Understanding optimization in deep learning by analyzing trajectories of gradient descent

Neural network optimization is fundamentally non-convex, and yet simple gradient-based algorithms seem to consistently solve such problems. This phenomenon is one of the central pillars of deep learning, and forms a mystery many of us theorists are trying to unravel. In this post I’ll survey some recent attempts to tackle this problem, finishing off with a discussion on my new paper with Sanjeev Arora, Noah Golowich and Wei Hu, which for the case of gradient descent over deep linear neural networks, provides a guarantee for convergence to global minimum at a linear rate.

Landscape Approach and Its Limitations

Many papers on optimization in deep learning implicitly assume that a rigorous understanding will follow from establishing geometric properties of the loss landscape, and in particular, of critical points (points where the gradient vanishes). For example, through an analogy with the spherical spin-glass model from condensed matter physics, Choromanska et al. 2015 argued for what has become a colloquial conjecture in deep learning:

Landscape Conjecture: In neural network optimization problems, suboptimal critical points are very likely to have negative eigenvalues to their Hessian.
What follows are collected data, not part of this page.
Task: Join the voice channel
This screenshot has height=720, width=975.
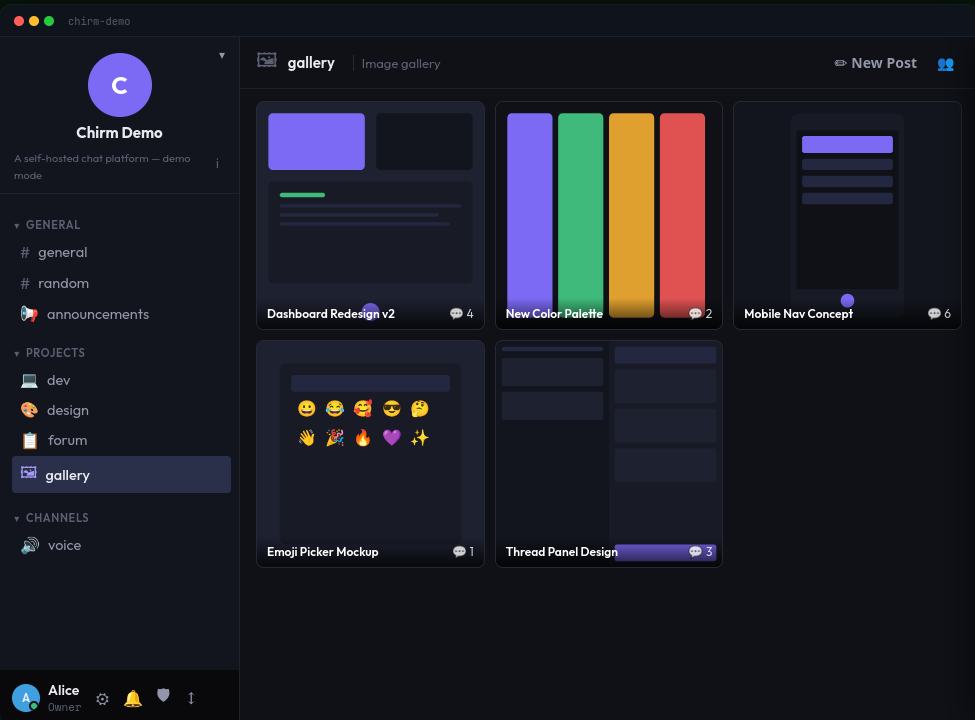Action: click(64, 545)
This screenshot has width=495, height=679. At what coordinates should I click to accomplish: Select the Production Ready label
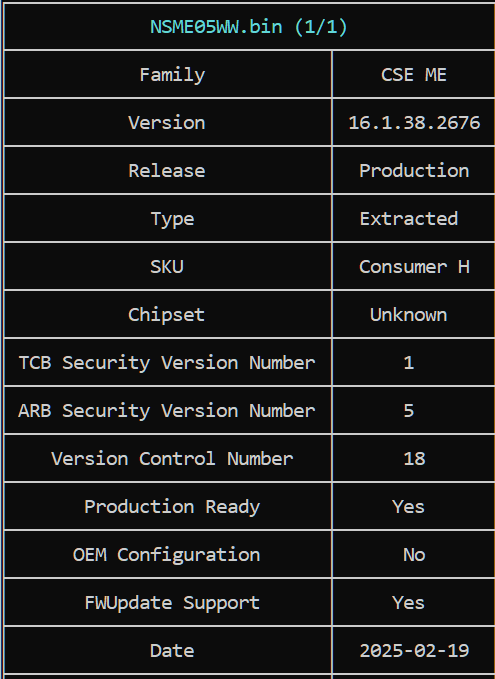pos(172,507)
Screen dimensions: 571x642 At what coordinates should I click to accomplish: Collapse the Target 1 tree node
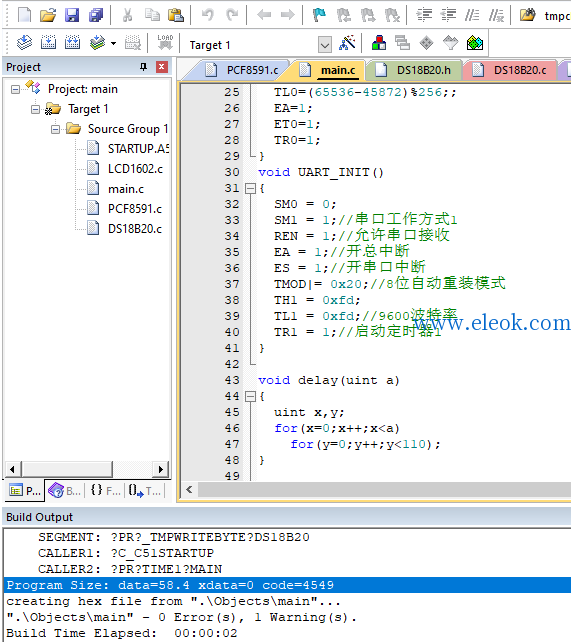tap(36, 109)
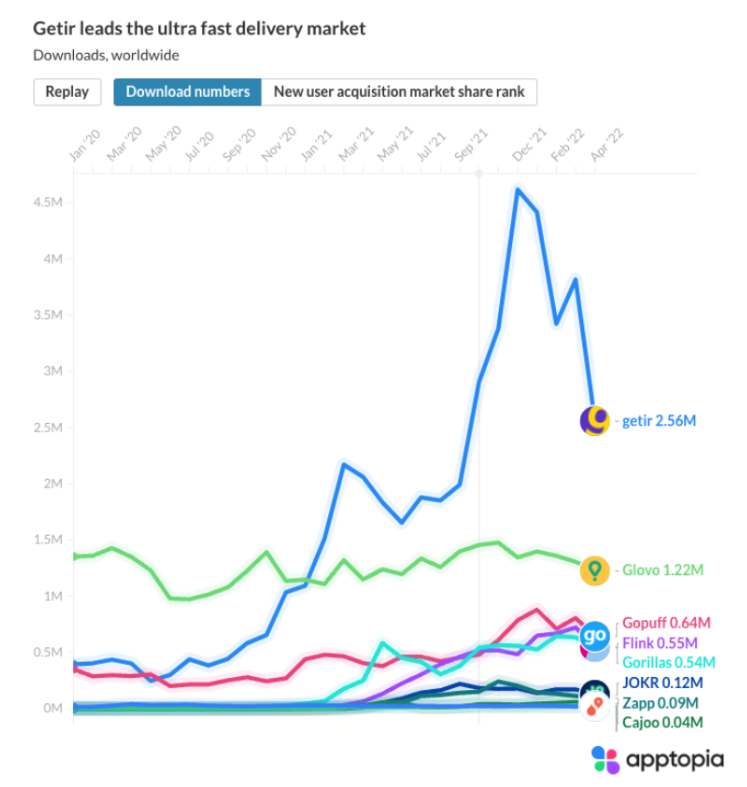Click the Apptopia logo icon

tap(605, 759)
In other words, there are almost no poor local minima, and nearly all saddle points are strict.

Strong forms of this conjecture were proven for loss landscapes of various simple problems involving shallow (two layer) models, e.g. matrix sensing, matrix completion, orthogonal tensor decomposition, phase retrieval, and neural networks with quadratic activation. There was also work on establishing convergence of gradient descent to global minimum when the Landscape Conjecture holds, as described in the excellent posts on this blog by Rong Ge, Ben Recht and Chi Jin and Michael Jordan. They describe how gradient descent can arrive at a second order local minimum (critical point whose Hessian is positive semidefinite) by escaping all strict saddle points, and how this process is efficient given that perturbations are added to the algorithm. Note that under the Landscape Conjecture, i.e. when there are no poor local minima and non-strict saddles, second order local minima are also global minima.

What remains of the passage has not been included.